L‘entreprenariat québécois n’est pas à renier. Malgré que nous sommes la deuxième plus populeuse province du Canada le Québec est le champion des entreprises avec 30,8 entreprises par mille habitants comparativement à 27,5 pour l’Ontario. Cependant, bien que la plupart survivent, nous voyons des entreprises cesser leurs opérations pour de multiples raisons. Nous faisons un bref survol de quelques entreprises qui ne sont plus du paysage commercial québécois.

La Banque Provinciale. L’émancipation financière des Canadiens français.
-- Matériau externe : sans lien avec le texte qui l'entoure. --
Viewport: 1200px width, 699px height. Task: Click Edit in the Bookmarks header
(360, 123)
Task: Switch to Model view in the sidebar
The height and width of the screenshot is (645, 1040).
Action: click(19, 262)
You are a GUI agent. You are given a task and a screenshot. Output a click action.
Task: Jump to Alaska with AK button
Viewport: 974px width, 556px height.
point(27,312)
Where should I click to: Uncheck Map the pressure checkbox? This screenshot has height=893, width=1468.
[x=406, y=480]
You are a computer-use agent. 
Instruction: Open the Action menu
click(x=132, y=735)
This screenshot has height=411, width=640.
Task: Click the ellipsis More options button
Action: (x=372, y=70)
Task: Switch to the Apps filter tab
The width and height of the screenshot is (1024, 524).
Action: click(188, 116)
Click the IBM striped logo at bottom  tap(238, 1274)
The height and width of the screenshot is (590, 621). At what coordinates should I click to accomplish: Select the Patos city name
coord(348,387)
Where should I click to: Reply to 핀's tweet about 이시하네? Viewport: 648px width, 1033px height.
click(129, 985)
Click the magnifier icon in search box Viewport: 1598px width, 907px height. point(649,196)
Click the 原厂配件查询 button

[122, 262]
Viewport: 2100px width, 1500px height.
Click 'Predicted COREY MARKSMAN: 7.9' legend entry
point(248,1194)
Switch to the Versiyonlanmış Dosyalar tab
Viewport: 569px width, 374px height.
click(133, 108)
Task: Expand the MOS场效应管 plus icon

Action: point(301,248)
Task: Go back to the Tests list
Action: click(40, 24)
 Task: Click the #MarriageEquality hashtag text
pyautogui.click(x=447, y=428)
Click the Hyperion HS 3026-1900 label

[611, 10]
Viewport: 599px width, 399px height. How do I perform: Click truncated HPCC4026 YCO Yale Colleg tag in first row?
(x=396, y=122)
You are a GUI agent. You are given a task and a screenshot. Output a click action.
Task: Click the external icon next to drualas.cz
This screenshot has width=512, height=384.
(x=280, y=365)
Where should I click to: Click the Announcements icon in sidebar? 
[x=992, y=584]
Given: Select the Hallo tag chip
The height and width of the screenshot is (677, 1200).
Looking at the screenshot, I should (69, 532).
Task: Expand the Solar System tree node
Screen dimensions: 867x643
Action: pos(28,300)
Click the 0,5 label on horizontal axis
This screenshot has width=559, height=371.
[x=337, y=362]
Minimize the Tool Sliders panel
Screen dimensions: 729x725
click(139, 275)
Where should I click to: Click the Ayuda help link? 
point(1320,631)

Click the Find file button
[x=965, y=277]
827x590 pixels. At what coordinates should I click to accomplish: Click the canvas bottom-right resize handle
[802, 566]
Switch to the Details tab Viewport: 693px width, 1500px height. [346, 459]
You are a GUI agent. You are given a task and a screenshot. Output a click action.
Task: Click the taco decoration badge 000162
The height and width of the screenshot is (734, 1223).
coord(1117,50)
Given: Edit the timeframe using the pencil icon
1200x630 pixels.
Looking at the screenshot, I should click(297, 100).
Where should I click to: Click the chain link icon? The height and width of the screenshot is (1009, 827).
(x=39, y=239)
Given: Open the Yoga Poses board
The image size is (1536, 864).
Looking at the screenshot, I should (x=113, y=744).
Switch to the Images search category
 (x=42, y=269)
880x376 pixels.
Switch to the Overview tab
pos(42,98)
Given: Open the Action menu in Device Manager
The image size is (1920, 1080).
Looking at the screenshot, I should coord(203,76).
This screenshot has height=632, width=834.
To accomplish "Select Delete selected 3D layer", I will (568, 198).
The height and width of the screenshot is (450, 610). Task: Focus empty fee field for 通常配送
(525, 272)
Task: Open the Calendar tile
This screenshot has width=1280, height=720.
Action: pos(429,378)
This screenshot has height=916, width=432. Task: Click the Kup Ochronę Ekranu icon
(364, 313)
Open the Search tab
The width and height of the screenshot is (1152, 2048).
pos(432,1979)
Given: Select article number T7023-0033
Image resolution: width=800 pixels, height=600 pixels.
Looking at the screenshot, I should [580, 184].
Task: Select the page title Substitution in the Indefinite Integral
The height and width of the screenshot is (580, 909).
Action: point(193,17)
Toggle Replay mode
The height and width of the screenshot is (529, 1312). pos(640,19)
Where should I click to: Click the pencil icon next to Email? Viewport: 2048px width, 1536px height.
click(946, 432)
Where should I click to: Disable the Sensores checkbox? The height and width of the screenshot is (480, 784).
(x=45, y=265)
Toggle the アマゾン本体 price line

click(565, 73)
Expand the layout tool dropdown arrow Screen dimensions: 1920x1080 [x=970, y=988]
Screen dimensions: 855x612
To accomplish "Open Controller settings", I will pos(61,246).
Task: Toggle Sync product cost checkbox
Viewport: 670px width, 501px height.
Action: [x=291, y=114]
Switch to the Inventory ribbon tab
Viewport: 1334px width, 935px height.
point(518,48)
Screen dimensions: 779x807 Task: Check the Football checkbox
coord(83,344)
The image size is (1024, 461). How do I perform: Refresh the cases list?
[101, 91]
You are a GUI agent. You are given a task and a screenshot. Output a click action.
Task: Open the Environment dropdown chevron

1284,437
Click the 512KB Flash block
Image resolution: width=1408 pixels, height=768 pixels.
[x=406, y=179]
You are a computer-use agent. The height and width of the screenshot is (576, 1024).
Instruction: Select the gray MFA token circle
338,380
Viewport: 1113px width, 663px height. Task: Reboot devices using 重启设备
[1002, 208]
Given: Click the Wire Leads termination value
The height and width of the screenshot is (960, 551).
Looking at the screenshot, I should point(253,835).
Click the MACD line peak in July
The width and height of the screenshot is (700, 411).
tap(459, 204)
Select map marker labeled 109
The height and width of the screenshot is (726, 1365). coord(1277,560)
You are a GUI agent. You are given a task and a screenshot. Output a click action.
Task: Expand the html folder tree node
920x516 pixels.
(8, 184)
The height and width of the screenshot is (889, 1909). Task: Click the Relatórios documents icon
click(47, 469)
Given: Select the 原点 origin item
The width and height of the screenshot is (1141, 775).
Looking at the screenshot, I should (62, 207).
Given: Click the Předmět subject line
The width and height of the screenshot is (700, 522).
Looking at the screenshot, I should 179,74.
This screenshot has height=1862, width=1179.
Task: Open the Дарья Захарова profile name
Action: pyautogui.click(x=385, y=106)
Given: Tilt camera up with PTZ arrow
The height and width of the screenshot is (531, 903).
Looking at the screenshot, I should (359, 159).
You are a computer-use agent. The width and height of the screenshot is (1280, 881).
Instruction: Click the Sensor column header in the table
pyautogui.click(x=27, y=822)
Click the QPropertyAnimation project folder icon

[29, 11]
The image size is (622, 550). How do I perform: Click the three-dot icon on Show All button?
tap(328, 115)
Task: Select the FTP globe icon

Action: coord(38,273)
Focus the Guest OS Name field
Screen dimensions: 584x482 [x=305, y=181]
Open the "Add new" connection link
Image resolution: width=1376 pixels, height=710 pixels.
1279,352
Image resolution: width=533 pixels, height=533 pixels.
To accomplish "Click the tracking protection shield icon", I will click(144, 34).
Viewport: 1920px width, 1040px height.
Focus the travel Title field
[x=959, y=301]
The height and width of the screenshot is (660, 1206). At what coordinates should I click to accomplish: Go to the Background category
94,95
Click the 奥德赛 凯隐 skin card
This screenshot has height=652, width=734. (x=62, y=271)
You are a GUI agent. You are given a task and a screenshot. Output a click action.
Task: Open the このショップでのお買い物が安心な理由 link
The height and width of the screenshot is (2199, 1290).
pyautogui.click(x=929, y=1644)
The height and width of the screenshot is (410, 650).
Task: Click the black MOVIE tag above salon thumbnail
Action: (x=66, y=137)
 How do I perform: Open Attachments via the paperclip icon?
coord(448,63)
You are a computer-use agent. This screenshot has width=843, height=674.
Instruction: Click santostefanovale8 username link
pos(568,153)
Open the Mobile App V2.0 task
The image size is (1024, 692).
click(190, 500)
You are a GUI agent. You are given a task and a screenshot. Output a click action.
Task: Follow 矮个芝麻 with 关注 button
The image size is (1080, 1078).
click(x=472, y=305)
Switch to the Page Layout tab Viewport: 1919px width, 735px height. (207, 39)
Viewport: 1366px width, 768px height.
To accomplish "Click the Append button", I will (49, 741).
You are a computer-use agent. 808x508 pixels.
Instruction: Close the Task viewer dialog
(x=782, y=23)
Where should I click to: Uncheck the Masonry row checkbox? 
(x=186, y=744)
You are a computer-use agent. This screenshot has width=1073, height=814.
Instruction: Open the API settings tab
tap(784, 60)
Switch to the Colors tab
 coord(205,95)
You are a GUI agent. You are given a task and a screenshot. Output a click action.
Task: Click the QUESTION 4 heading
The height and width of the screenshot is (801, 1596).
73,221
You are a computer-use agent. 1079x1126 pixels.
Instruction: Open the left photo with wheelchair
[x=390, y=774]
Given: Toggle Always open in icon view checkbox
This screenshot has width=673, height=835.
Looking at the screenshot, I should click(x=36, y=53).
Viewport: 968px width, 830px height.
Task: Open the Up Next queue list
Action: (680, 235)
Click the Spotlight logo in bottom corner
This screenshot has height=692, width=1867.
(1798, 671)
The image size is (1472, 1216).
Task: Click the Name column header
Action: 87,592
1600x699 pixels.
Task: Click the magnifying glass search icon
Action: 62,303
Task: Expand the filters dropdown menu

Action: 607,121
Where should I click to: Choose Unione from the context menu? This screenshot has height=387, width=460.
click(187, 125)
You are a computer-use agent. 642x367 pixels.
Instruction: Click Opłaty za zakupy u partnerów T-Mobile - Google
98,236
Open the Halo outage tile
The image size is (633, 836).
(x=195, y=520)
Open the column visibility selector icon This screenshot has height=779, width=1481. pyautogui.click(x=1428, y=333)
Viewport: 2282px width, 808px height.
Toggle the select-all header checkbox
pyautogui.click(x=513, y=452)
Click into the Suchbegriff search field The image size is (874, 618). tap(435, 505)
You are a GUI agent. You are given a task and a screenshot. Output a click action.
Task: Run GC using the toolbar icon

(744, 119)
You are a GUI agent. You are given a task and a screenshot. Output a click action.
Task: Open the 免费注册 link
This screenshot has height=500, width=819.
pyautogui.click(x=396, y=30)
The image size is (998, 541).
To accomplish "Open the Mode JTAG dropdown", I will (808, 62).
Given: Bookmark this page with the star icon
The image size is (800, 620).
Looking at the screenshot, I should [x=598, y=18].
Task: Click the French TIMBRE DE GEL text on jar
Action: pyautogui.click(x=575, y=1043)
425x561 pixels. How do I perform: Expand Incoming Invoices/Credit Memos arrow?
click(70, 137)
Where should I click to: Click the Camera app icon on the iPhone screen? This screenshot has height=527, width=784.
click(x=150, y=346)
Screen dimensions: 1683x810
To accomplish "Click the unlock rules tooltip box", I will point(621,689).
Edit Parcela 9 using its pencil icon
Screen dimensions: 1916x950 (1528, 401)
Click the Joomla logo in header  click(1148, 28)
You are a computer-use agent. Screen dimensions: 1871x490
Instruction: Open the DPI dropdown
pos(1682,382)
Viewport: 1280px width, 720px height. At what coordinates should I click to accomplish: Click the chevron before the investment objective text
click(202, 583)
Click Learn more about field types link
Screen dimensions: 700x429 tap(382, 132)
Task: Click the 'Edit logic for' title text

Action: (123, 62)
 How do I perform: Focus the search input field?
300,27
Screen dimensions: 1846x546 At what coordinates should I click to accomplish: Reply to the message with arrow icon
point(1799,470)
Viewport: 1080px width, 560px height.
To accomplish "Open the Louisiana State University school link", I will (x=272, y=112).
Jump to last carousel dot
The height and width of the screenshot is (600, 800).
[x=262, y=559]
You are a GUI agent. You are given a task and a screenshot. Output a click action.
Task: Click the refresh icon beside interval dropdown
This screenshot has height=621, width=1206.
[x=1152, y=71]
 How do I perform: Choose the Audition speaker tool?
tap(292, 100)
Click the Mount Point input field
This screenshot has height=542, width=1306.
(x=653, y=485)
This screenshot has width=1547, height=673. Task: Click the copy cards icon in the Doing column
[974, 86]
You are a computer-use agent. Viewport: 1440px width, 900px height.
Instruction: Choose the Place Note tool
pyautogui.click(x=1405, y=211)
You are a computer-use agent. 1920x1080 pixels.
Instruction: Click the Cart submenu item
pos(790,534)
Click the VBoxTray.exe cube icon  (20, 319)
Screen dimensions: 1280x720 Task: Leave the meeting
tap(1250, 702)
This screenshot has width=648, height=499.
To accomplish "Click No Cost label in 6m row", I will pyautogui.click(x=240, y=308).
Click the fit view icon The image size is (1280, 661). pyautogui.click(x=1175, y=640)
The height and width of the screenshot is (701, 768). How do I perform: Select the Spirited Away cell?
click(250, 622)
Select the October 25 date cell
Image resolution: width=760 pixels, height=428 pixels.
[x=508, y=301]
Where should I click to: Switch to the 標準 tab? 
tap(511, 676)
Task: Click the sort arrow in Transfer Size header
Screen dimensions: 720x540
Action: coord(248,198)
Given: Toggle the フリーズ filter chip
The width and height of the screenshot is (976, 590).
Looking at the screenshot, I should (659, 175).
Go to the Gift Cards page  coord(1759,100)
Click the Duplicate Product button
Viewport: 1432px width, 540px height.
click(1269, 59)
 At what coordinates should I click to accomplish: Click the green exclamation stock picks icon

En 1899, la Banque Jacques-Cartier, fondée plus de 35 ans plus tôt par deux hommes d’affaires canadiens-français, qui jouait un rôle actif dans le financement des petites manufactures propriétés de montréalais, connait des difficultés dû à des placements lamentables dans le Chemin de fer de la colonisation du Nord. En 1999, face à de sérieuses difficultés de cet
établissement, son président, Guillaume-Narcisse Ducharme réussit à convaincre les clients de laisser leurs épargnes dans cette banque qu’il relance sous le nom de Banque Provinciale.
Le président de la banque, aussi maire de Sainte-Cunégonde, maintenant le quartier Petite-Bourgogne de Montréal, intègre un nombre important de francophones dans la direction. Au fil des ans, la banque s’implante partout au Québec et, avec sa grande popularité auprès de la communauté francophone qui choisit de faire affaire avec une entreprise québécoise, expliquant sa rentabilité exceptionnelle par rapport aux autres banques canadiennes.
La Banque Provinciale résistera à de nombreuses tentatives de fusion jusqu’en 1979 lorsqu’elle fusionnera avec la Banque canadienne nationale pour devenir la Banque Nationale du Canada.
Québecair. Fleuron québécois dans le ciel.

En 1953, le ciel du Québec était dominé par TCA soit Trans-Canada Airways qui deviendra en 1964 Air Canada. Cette année là, le Syndicat d’aviation du Golfe et Air Rimouski fusionnent pour créer Québecair afin de répondre aux besoins de transport régional au Québec. Après avoir fait l’acquisition de petits avions « Fleet Canucks », ils ajoute à sa flotte des « Douglas DC-3 », « Beechcraft D-18 » et « DHC-2 Beaver ». En 1957, Québecair devient le premier transporteur régional canadien à utiliser des turbopropulseurs, ce qui renforce sa capacité, sa fiabilité et bien sûr, sa position de joueur important dans le transport régional au Québec.
Après de nombreuses acquisition et fusions d’autre transporteurs régionaux, en 1970, Québécair fait l’acquisition de jets BAC 1-11 et ouvre le marchés du sud des États-Unis et des Caraïbes en offrant des vols nolisés. Toujours sur lancée expansionniste et profitant du projet de la Baie-James pour s’imposer comme un joueur important, se greffe à sa flotte des Boeing 707. À son sommet, l’entreprise propose une trentaine de destinations et emploie plus de 1 200 employés.
Mais en 1981, face à la concurrence féroce d’Air Canada, des hausses du prix des carburants, l’entreprise connait d’énormes défis financiers. Afin de préserver la desserte des régions, le Gouvernement du Québec devient actionnaire majoritaire et injecte, sur une période de 5 ans, plus de 80 millions de dollars dans l’aventure.
Malgré un spectacle bénéfice pour sa survie au Forum de Montréal en 1982 mettant en vedette en autres Claude Dubois, Yvon Deschamps, Sylvain Lelièvre et Céline Dion, l’injection de capitaux du gouvernement et une collaboration avec Canadian Pacific Airlines pour acquérir Nordair, l’entreprise doit fermer les livres le 31 juillet 1986.
Suite à cette fermeture, une vingtaine d’anciens accompagnés de Jean-Marc Eustache et François Legault fondent Air Transat en 1987.